Données affichées –
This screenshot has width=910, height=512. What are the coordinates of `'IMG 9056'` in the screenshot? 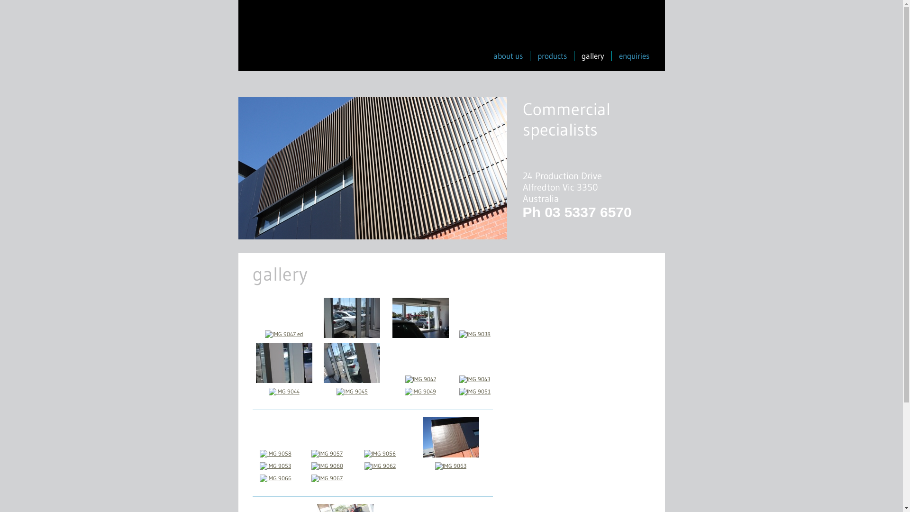 It's located at (380, 453).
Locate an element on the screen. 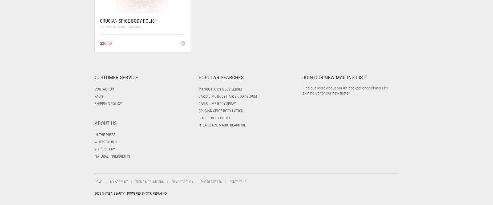  'Contact Us' is located at coordinates (238, 182).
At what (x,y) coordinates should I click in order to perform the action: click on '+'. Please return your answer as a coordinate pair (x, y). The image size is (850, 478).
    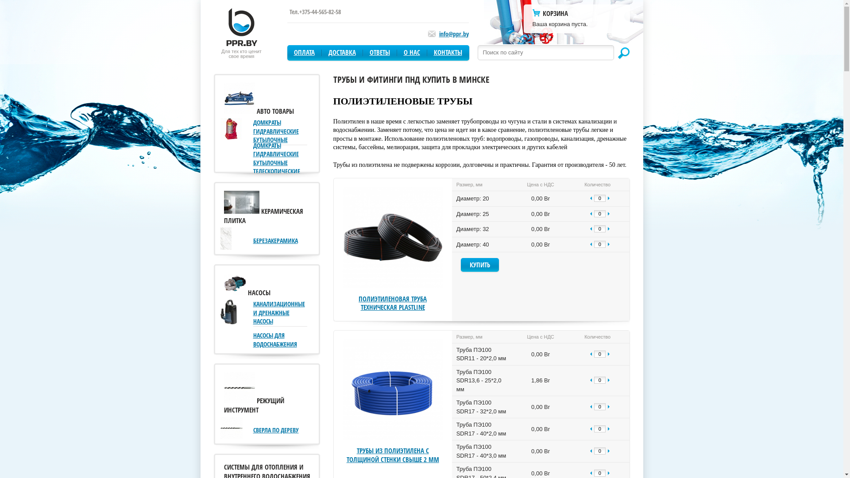
    Looking at the image, I should click on (608, 228).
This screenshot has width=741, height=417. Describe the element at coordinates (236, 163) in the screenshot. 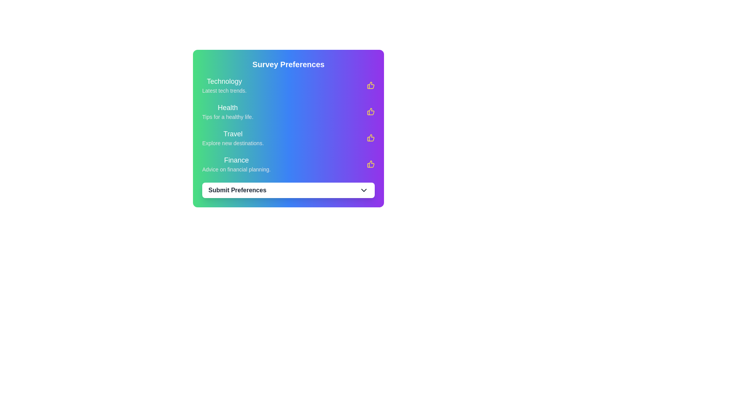

I see `the text label displaying 'Finance' and 'Advice on financial planning.' in the Survey Preferences card layout to read it` at that location.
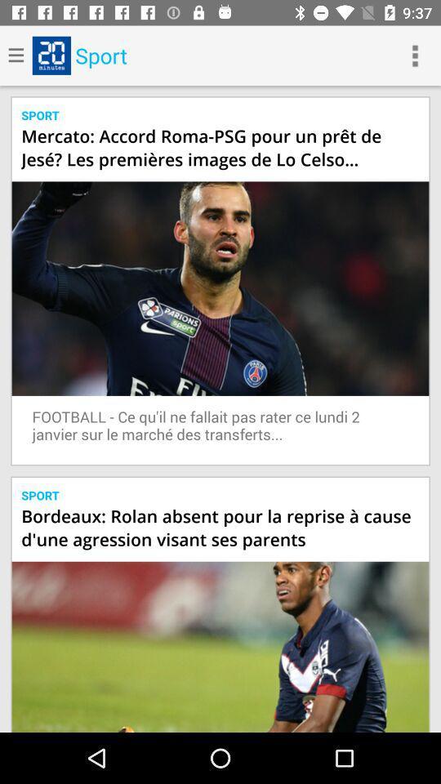  Describe the element at coordinates (51, 56) in the screenshot. I see `the button which is right to menu button` at that location.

Énoncé de la tâche –
Pourriez-vous présenter sous forme de liste JSON de chaînes, à raison d'une chaîne par ligne et sans les lignes vides, la partie des données qui s'ouvre sur la ligne contenant « At what (x,y) » et se ferme à la fin des données, ces deux bornes comprises ? Les images ne doivent pas figurer dans la réponse.

Solution ci-dessous –
[
  "At what (x,y) coordinates should I click in order to perform the action: click on '+'. Please return your answer as a coordinate pair (x, y). The image size is (850, 478).",
  "    Looking at the image, I should click on (608, 228).",
  "This screenshot has width=741, height=417. Describe the element at coordinates (236, 163) in the screenshot. ",
  "I see `the text label displaying 'Finance' and 'Advice on financial planning.' in the Survey Preferences card layout to read it` at that location.",
  "  Describe the element at coordinates (51, 56) in the screenshot. I see `the button which is right to menu button` at that location."
]